But, fortunately, according to the World Economic Forum, Rwanda’s level of financial inclusion is fast increasing, propelled forward by ambitious targets and innovative policy and regulatory approaches.
The 2008 and 2012 FinScope surveys showed that financial inclusion had doubled from 21 to 42 percent.
With such a large and rapid involvement of adults into the formal financial sector, ensuring that the ‘newly banked’ are able to effectively and responsibly select and use financial products is critical.
Rwanda, through its regulator the Capital Market Authority, is hoping to create a suitable financial environment to attract investment in critical areas such as infrastructure and direct the resources to more productive projects thus accelerating growth and creating jobs.

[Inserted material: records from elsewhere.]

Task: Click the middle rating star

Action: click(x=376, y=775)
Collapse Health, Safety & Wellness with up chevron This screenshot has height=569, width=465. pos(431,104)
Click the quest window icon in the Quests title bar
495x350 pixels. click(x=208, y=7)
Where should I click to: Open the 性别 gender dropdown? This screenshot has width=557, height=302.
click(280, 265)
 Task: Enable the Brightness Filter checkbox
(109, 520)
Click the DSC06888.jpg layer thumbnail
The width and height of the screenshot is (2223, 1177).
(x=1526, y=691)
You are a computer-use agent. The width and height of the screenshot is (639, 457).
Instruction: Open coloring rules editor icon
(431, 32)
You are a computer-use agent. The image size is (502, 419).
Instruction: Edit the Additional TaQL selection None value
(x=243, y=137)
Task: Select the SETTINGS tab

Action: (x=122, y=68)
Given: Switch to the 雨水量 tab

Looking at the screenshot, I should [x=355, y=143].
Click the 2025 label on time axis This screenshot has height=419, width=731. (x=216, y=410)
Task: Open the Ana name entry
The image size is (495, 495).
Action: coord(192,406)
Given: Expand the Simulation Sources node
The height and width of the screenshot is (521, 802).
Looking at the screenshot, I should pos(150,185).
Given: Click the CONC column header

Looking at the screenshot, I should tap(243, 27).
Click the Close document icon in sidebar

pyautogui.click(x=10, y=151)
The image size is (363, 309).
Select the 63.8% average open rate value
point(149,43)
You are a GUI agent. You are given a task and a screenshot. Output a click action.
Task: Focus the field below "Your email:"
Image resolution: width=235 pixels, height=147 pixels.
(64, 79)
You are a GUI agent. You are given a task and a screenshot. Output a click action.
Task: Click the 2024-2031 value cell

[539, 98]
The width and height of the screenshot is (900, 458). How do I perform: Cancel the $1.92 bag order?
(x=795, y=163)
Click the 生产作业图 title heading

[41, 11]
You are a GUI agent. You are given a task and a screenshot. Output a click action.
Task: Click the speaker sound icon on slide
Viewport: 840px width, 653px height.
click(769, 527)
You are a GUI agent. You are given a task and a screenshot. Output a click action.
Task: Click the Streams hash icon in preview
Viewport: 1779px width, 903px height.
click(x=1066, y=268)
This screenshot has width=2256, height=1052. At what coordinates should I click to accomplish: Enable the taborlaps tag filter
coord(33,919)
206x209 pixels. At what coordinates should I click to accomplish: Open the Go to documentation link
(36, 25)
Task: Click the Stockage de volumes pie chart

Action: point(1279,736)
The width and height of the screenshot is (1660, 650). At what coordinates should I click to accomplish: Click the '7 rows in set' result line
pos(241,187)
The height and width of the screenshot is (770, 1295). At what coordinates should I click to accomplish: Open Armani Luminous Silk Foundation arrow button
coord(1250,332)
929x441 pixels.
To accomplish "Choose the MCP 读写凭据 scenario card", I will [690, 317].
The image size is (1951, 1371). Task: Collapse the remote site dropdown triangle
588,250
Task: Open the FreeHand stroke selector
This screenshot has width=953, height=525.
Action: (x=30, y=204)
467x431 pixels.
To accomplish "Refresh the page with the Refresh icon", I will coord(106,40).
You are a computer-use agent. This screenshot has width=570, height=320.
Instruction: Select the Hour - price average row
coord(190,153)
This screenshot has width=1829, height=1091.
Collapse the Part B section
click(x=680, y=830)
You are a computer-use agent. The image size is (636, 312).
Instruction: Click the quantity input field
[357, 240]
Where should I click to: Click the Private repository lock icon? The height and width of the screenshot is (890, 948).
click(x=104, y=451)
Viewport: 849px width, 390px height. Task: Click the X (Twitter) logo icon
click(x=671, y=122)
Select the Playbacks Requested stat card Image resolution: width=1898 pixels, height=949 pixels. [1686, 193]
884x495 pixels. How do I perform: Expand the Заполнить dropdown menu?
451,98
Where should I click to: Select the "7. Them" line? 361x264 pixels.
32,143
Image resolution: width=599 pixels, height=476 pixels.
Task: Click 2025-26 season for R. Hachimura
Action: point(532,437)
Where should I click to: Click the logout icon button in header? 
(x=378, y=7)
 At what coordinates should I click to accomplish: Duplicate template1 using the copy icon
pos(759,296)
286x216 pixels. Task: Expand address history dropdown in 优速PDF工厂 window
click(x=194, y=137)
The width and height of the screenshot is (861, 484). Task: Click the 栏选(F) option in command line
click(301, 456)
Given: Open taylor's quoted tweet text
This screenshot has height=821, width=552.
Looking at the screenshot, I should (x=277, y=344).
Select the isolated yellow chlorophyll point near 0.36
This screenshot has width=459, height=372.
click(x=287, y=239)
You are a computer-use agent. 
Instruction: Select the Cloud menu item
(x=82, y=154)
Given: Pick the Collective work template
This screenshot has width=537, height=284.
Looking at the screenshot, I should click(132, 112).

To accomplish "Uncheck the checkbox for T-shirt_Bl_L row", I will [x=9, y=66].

To achieve this, the Capital Market Authority is trying to lure Rwandans home and abroad, to save and invest in many platforms created after its transformation into a fully-fledged regulator, under Law No 11/2011 of 18/05/2011.
These platforms include the now popular RNIT Iterambere Fund and Rwanda Stock Exchange to mention but a few.
This national public education programme, initiated to educate the public about the culture of saving and investment, has seen many initiatives developed such as the annual CMA University Challenge that is organised in collaboration with Rwanda Stock Exchange and public education sessions held in universities and districts.
What is Capital Markets?
Capital markets are activities that gather funds from some entities and make them available to other entities needing funds. The core function of such a market is to improve the efficiency of transactions so that each individual entity doesn’t need to do research and analysis, create legal agreements, and complete funds transfer.
Effects on the economy
According to the World Bank Group report in 2015, the combination of high public investment and low export revenues had increased reliance on foreign financing, mainly in aid.
Steps to diversify and strengthen the country’s financial investments and institutions would stabilise Rwanda’s positive economic growth, and help ensure the poverty levels continue to drop.
Capital market is the prime tool that drives any economy on its path to growth and development because it is responsible for long term growth and capital formation by issuing of funds for long term investment, ensure an efficient and effective allocation of scarce resources for optimal benefits to the economy, reduce over reliance of the corporate sector on short term financing for long term projects and encourage inflow of foreign capital.
A key strategic goal of Vision 2020 is to make Rwanda an economic trade and communications hub in the heart of Africa. This will require significant investment in infrastructure in the form of roads, power, rail, airports and telecommunications.
These plans also call for the active participation and expansion of the private sector in Rwanda’s economy which will require long-term investment in infrastructure and industry, which can only be provided through the mobilisation of domestic savings through capital markets.
So why invest in the capital market?
Investment is a necessary condition for creating wealth. Investment helps in realizing one’s dream such as buying a home, a vehicle, a farm, a factory, a business, or even education.
Investment puts your savings to work to earn returns. It is impossible to create wealth without investing. Investing gives you the key to secure the future. Investing can let you have a comfortable retirement. Investment is a time-honored practice for increasing wealth.
The national project in capital markets of Rwanda is the 10-year Capital Markets Master Plan, which is one of the interventions by the government aimed to promote domestic savings and bring sense of ownership of the capital market industry among the Rwanda population.
The writer is a final year student of finance at the University of Rwanda’s College of Business and Economics.
The views expressed in this article are of the author.